The second is businesses that exhibit as capital light nature and defensive earnings streams. While no business has guaranteed earnings, it is likely that for businesses like Computershare the core of the business will be able to achieve strong returns on capital and maintain dividends.


The last businesses are the GARY stocks. GARY being an acronym for “Growth And Reasonable Yield”. These businesses may not be paying the highest yields today but offer investors the potential to have exposure to growing dividends, potential for capital growth but more importantly a high yield on investment in future years. A classic example of this would be CSL. While the dividend has grown steadily over time, the share price has grown as rate the yield today is unimpressive yet for investors even 5 years ago it is an appealing proposition.

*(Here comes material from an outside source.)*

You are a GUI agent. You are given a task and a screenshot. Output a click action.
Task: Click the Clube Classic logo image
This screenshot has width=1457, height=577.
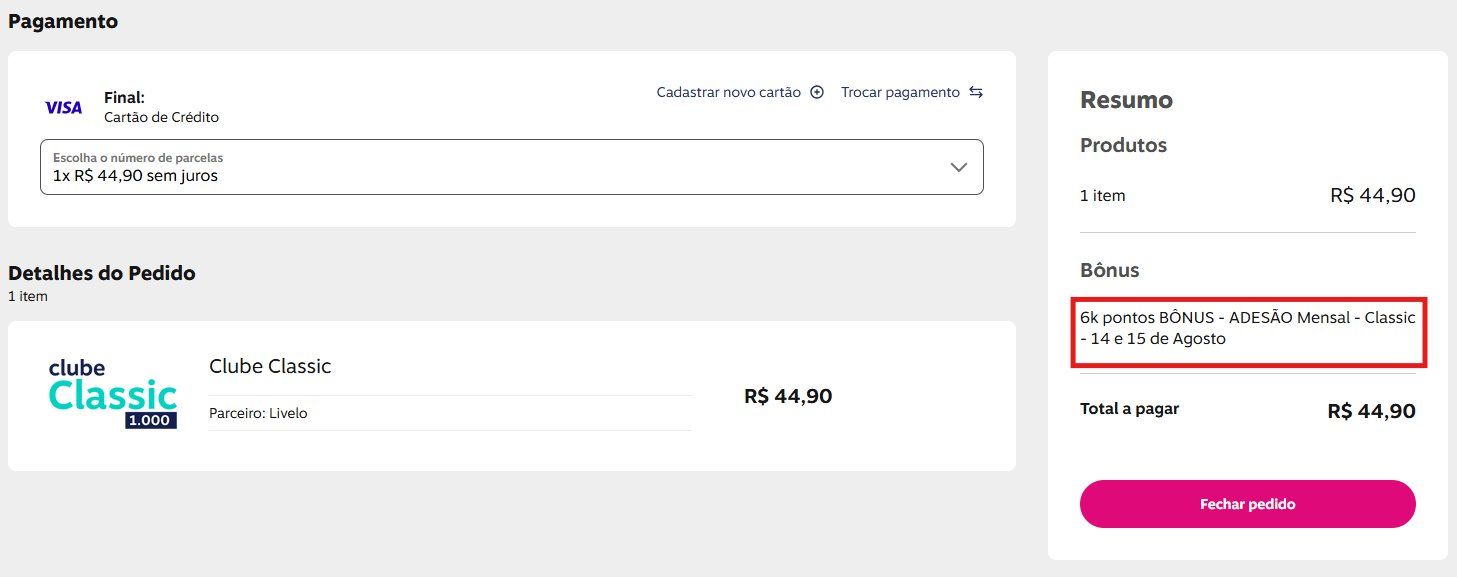point(113,394)

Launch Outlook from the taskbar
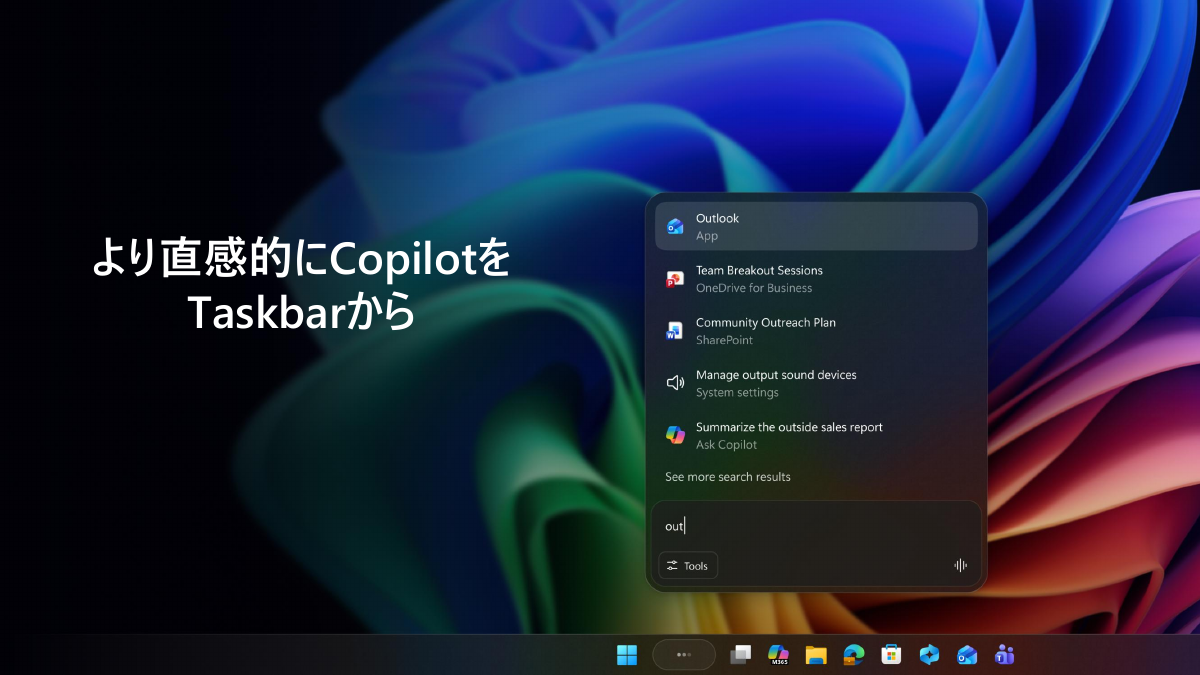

In the current environment it has never been more crucial or prudent to ensure that you have a solid understanding of how your capital is allowed and how you are going to generate income whilst preserving your capital over the long term.



Warning

*The information contained in this newsletter has been provided as general advice only. The contents have been prepared without taking account of your personal objectives, financial situation or needs. You should, before you make any decision regarding any information, strategies or products mentioned on this website, consult your own financial advisor to consider whether that is appropriate having regard to your own objectives, financial situation and needs.